======== RECORDS SHOWN

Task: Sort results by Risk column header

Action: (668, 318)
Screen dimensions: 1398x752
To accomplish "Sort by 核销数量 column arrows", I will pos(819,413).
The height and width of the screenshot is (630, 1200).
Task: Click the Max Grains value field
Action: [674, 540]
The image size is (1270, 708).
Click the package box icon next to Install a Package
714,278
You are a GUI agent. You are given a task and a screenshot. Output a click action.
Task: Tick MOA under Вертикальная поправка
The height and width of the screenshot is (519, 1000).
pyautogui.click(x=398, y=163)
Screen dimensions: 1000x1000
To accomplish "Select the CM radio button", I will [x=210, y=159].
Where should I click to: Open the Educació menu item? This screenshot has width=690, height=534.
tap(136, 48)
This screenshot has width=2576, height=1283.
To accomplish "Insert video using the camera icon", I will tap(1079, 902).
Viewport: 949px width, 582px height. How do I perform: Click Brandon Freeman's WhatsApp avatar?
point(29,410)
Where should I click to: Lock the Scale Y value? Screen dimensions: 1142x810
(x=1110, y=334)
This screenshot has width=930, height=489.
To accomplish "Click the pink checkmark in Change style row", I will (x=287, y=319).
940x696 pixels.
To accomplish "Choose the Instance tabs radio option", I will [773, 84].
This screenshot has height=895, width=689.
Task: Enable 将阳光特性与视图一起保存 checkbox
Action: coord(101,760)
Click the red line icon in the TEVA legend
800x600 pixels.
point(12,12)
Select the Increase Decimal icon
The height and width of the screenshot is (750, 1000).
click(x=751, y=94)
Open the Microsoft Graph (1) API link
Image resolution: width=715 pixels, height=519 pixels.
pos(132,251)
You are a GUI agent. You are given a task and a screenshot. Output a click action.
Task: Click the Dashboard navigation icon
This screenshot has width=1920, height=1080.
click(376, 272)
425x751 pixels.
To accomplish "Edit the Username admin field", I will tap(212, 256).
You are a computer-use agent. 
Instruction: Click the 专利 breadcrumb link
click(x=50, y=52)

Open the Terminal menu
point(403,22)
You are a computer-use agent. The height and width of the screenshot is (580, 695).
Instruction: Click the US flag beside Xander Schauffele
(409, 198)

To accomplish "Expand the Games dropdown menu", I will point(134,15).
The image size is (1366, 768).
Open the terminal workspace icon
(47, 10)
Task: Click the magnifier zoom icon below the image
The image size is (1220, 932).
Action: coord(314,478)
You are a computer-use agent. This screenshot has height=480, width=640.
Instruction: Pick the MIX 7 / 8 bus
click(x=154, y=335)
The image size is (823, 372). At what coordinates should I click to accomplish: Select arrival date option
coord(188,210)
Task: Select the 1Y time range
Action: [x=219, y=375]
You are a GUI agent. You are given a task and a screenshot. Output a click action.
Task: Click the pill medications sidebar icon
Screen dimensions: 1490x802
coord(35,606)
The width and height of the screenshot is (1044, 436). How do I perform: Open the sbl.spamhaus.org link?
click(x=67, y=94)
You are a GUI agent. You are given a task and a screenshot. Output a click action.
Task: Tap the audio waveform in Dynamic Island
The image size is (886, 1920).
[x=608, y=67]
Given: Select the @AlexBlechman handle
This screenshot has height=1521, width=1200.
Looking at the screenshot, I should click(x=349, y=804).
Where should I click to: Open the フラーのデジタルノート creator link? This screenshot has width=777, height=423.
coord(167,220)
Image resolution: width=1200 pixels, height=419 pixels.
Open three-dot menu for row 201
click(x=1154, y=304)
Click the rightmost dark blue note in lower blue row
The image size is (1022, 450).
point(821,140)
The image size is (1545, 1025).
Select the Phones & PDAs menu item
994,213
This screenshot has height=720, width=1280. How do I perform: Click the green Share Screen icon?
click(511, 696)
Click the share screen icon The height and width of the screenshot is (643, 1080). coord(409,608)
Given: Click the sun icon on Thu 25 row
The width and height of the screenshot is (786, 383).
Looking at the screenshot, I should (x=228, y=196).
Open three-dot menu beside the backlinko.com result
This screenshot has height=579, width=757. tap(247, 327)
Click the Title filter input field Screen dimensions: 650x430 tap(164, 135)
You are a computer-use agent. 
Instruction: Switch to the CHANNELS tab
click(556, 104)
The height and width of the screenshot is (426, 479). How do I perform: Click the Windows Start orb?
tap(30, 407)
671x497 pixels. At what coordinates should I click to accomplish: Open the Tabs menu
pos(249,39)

================

▶ [TASK BRIEF] From the data above, return every line from the line that has "The image size is (1220, 932)." up to and including the line that has "Image resolution: width=1200", exactly.

▶ [RESPONSE BOX]
The image size is (1220, 932).
Action: coord(314,478)
You are a computer-use agent. This screenshot has height=480, width=640.
Instruction: Pick the MIX 7 / 8 bus
click(x=154, y=335)
The image size is (823, 372). At what coordinates should I click to accomplish: Select arrival date option
coord(188,210)
Task: Select the 1Y time range
Action: [x=219, y=375]
You are a GUI agent. You are given a task and a screenshot. Output a click action.
Task: Click the pill medications sidebar icon
Screen dimensions: 1490x802
coord(35,606)
The width and height of the screenshot is (1044, 436). How do I perform: Open the sbl.spamhaus.org link?
click(x=67, y=94)
You are a GUI agent. You are given a task and a screenshot. Output a click action.
Task: Tap the audio waveform in Dynamic Island
The image size is (886, 1920).
[x=608, y=67]
Given: Select the @AlexBlechman handle
This screenshot has height=1521, width=1200.
Looking at the screenshot, I should click(x=349, y=804).
Where should I click to: Open the フラーのデジタルノート creator link? This screenshot has width=777, height=423.
coord(167,220)
Image resolution: width=1200 pixels, height=419 pixels.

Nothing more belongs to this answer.